On Your Terms. A company you book with should be able to tell you about their payment terms without hesitation. If they can’t give you any information about that, they are likely either inexperienced or unorganized, neither of which you want in a wedding vendor. A company who knows what they’re doing will be able to give you clear information regarding accepted forms of payment, payment deadlines and any other pertinent information that affects your money. They will have a legitimate invoice and will be able to provide you with receipts. Any confusion around payments has a good chance of stressing you out, and that’s probably not what you want when taking on the already stressful wedding planning process.

You have every right to know when your payments are due and what forms of payment are accepted, so think twice about a beauty vendor who can’t give you clear and quick answers about payment terms.

The Technicalities. Without a doubt, you want someone who is experienced with the technical side of doing wedding hair and/or makeup. But just because someone has years of experience doing hair and/or makeup, it doesn’t mean they have experience running a wedding beauty business. If someone has been doing wedding hair for 15 years but they’ve never worked in a small business or had any desire to handle the business side of beauty bookings, that may very well affect your experience. The majority of the people I’ve interviewed have told me they don’t want to have their own business because they don’t like the client communication and business side. They solely want to focus on creating beautiful hair and/or makeup looks. That’s perfect for AB Beauty, as I take care of what they don’t like to do. But that “I only want to do hair/makeup” thought is common in the beauty industry. It’s a fantastic quality in someone who freelances or works for a beauty services company, but not in an owner.

You want the person doing your hair/makeup to love what they do. But if they have no interest or experience with contracts, invoices, payments, creating schedules, coordinating appointments, etc., do you want them to be the vendor you interact with? Some people (like me!) enjoy and are experienced with both sides of the wedding beauty services transaction. And others may focus on the beauty side but have a business partner or employee who handles the business side, which is great. I’m just saying, if you’re considering a wedding beauty company, don’t be fooled by years of beauty experience alone. You deserve to work with a company who not only creates a gorgeous hair and makeup look for you, but who can make the business side of the process easy, clear and efficient.

I equally enjoy running a business, doing makeup and drinking prosecco.

A lot of beauty companies are opened by people who love doing wedding hair and/or makeup, and following your passion can lead to great things. But if the owner of a wedding beauty company is not experienced with running a wedding beauty business, unless they have someone who is working with or for them who is, the owner’s lack of experience will likely negatively affect your interaction with them.

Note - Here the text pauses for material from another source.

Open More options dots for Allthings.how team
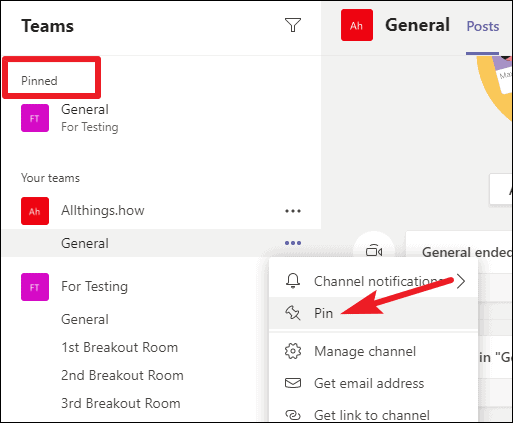The height and width of the screenshot is (423, 513). 293,211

I hope that this has been helpful to you if you’re in the wedding planning process. Planning a wedding can be crazy stressful, but if you hire experienced, professional, responsive vendors, you can minimize that stress. The first vendors you will likely interact with on your wedding day are your hair stylist(s) and/or makeup artist(s), so do you want those first faces you see to be people you’re happy with because they’ve made the process easy and clear for you, or people who’ve dropped the business ball at every turn? I think we both know the answer to that.